Any ranch that puts in the wind mills at the expense of the taxpayers should have to pay more for their state grazing leases!!!!


Posted: Saturday, April 19, 2014
Article comment by: Linda Webb

Funny how when we were fighting this battle APS and NextEra would only keep repeating the 99 mgw mantra and when directly asked how much it would produce they never gave a direct answer. As a citizen's group we were not experts- so no one believed us when we said 25= 30% max. based on the math in all the industry publications. Well, time has proved that we might not be experts but we can read and do math. to think that NextEra got 51+million in 1603 Federal money for a project that only produces 30% of it capacity! This was paid out in 2012 when it went on-line- what a waste.
We may have moved but the battle continues - trying to prevent a debacle at Aubrey Cliffs/Boquillas Ranch. They want 450 ft turbines right atop the cliffs- prime raptor territory and a total of 300+ turbines- and we can look forward to another 30% project sending power to CA.


Posted: Wednesday, November 13, 2013
Article comment by: Linda Creager

30%? Really, how productive!! And now my property value is in the crapper!! Thanks for nothing!!

Posted: Wednesday, November 6, 2013
Article comment by: what a joke Gordie!!!

Perrin wind farm is thriving???? At 30%??? That has to be a joke right? Thats par for the course though, what project subsidized by the feds operates above 30%?

Posted: Wednesday, November 6, 2013
Article comment by: Sharon Atwater

Big Government at it finest. As long as people take the freebies and vote for the government that gives the freebies, they will be beholden to them forever. I prefer to not have a government telling me how to eat, spend my money, what insurance I need or if I can have a gun or not. I also want our government to enforce and support the ICE Agency. If, as a taxpayer, I have to pay for illegals, health, education, hospital bills, or legal bills. I say, no sir re bob. If I have to pay taxes and college tuition, why should I pay for illegals? Am I digressing?
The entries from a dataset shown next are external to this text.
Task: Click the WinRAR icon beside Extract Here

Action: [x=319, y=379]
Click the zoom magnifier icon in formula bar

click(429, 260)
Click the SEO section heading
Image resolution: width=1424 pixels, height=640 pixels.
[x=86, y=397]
Posted: Thursday, October 31, 2013
Article comment by: Linda Creager

take the .... thing down and restore our beauty!!! Such a waste!!

Posted: Wednesday, October 30, 2013
Article comment by: Gordie Whitaker

Well, well, well -- The sky didn't fall after all. Not only that, but Perrin Ranch Windfarm is thriving. What a surprise....

Posted: Wednesday, October 30, 2013
Article comment by: Ron Pauly

I remember APS raising our rates at the same time the wind farm started up. Am I remembering this right? Other city's/county's usually cut a deal to get power cheaper. I wonder how many Birds have died so far.



Posted: Wednesday, October 30, 2013
Article comment by: Fred Swartz

Don't know why the 30% should be surprising, after all it is a govt funded project...given how the rest of the federal govt works 30% is actually a real accomplishment.

Posted: Wednesday, October 30, 2013
Article comment by: Linda Creager

It looks terrible!!! It is such an intrusion to my space! The power that is gained from this project does not help the locals one bit!! 30%? Are you serious? It is such a waste of land. The red lights are so annoying, it is like something out of a cartoon movie! Just awful!!

Posted: Tuesday, October 29, 2013
Article comment by: say what

Seriously??? 30% of capacity is ok and what was expected???? What a boodoggle. The fed government must have subsidized this.

Posted: Tuesday, October 29, 2013
Article comment by: Bruce Bloomquist

Of course the Perrin Ranch wind turbine industrial park "lives up to APS' expectations". What did you expect them to say, "Wow! Those skeptics sure were right. We only got 30% efficiency out of these big, ugly contraptions and the wind there really is mediocre." They never even said what their "expectations" were. That they would work at all?

It's still a taxpayer-funded boondoggle. The obnoxious red lights still flash every night. People still don't want to live anywhere near them. The locals still receive no benefit from having the turbines in their backyards.

Epic fail. A true face to palm moment, guys and gals.